### Aim of the task
Strip out all images, then restate the data verbatim.

### The records
================================
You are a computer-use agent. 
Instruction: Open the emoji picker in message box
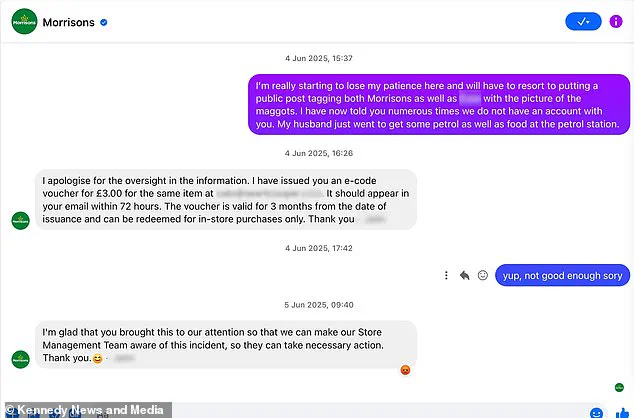(596, 413)
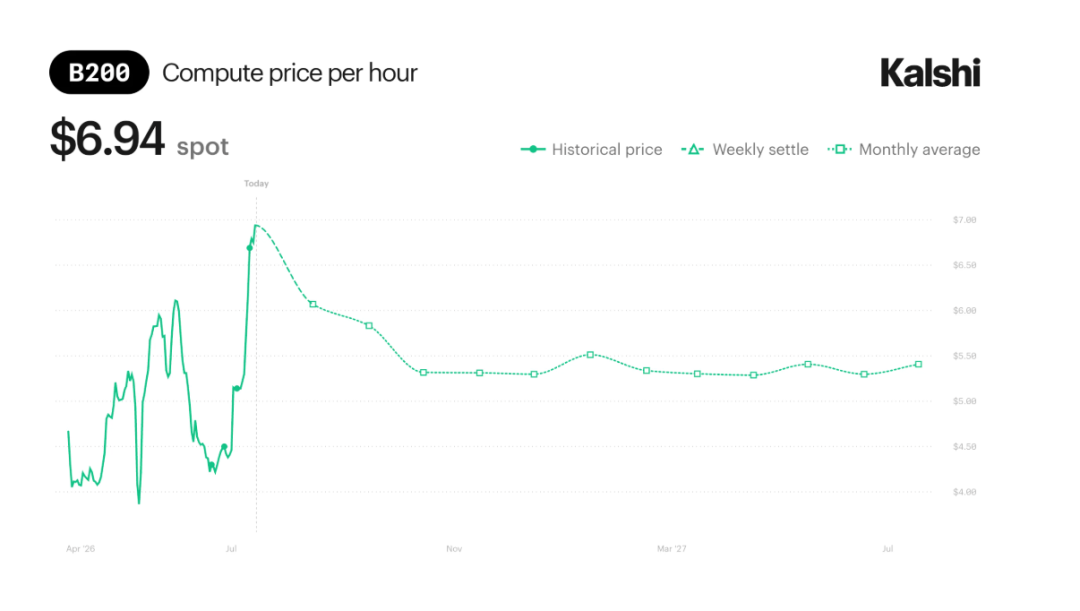Toggle the Historical price legend entry
1080x611 pixels.
[x=592, y=149]
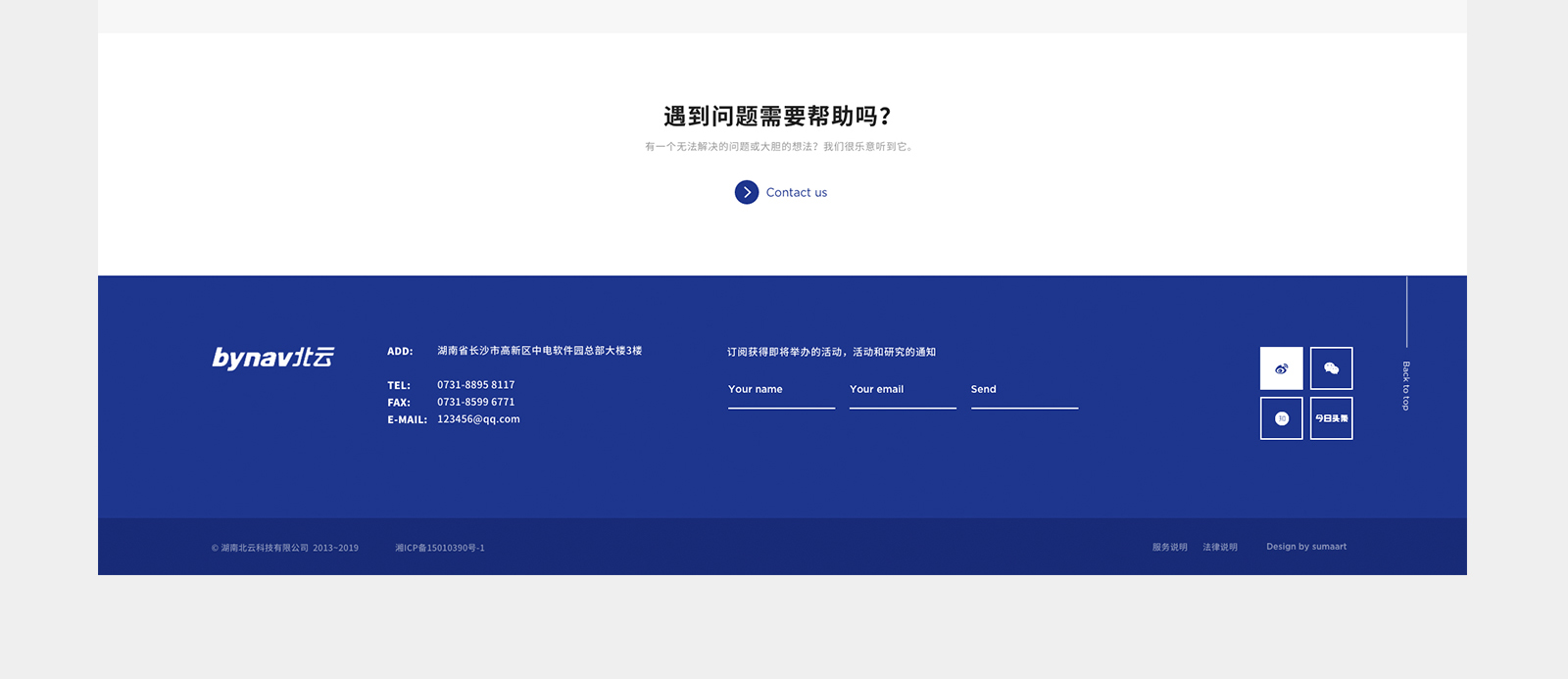The height and width of the screenshot is (679, 1568).
Task: Click the bynav 北云 footer logo
Action: tap(273, 358)
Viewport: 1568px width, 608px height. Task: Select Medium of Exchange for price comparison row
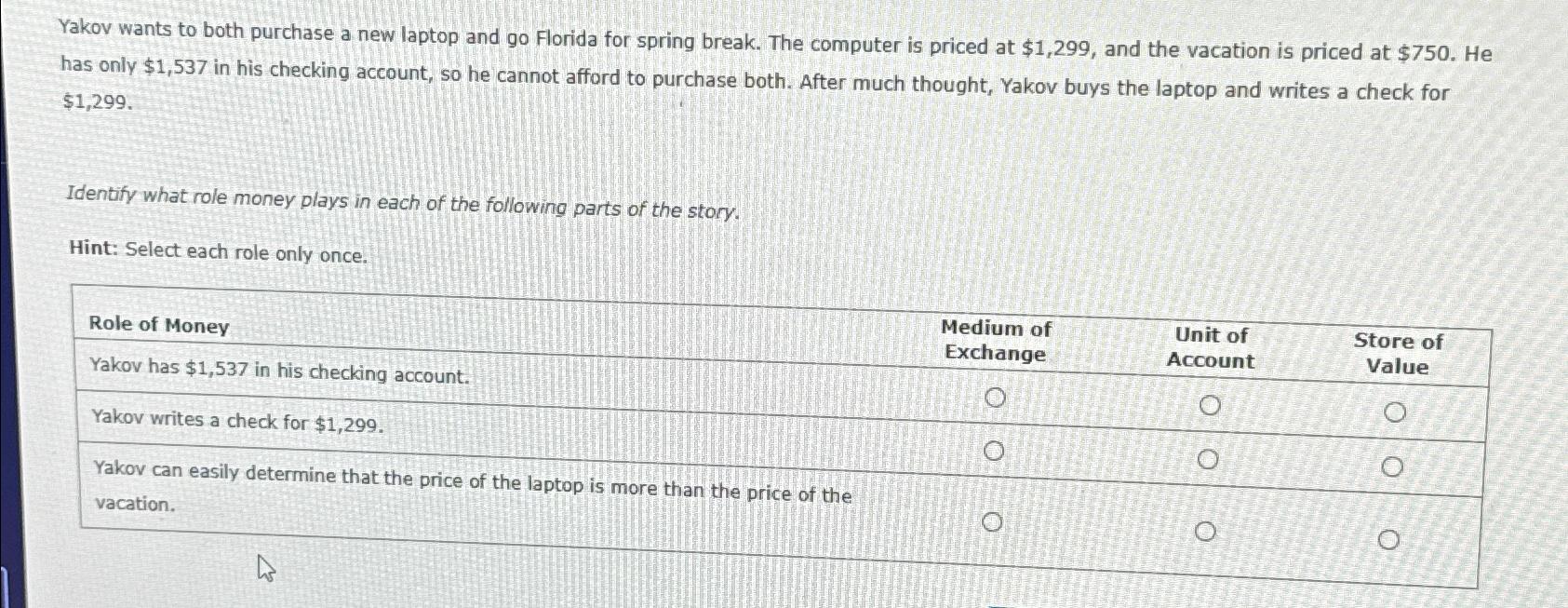pos(992,522)
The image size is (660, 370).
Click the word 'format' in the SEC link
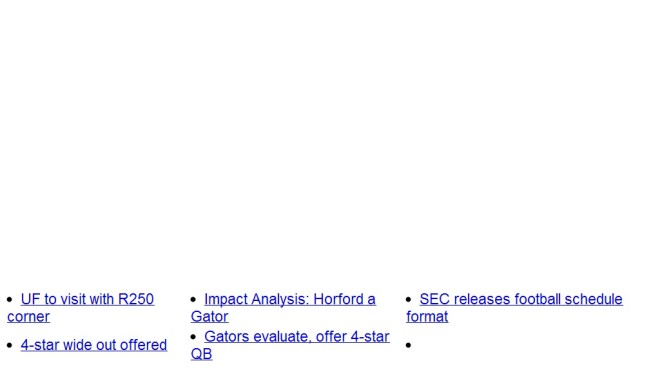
================================
### Answer section
You are a computer-use agent. 
Instruction: Open the emoji picker in message box
(596, 413)
Toggle the Historical price legend entry
1080x611 pixels.
[x=592, y=149]
The height and width of the screenshot is (679, 1568).
Task: Click the bynav 北云 footer logo
Action: tap(273, 358)
Viewport: 1568px width, 608px height. Task: Select Medium of Exchange for price comparison row
pos(992,522)
The image size is (660, 370).
Click the word 'format' in the SEC link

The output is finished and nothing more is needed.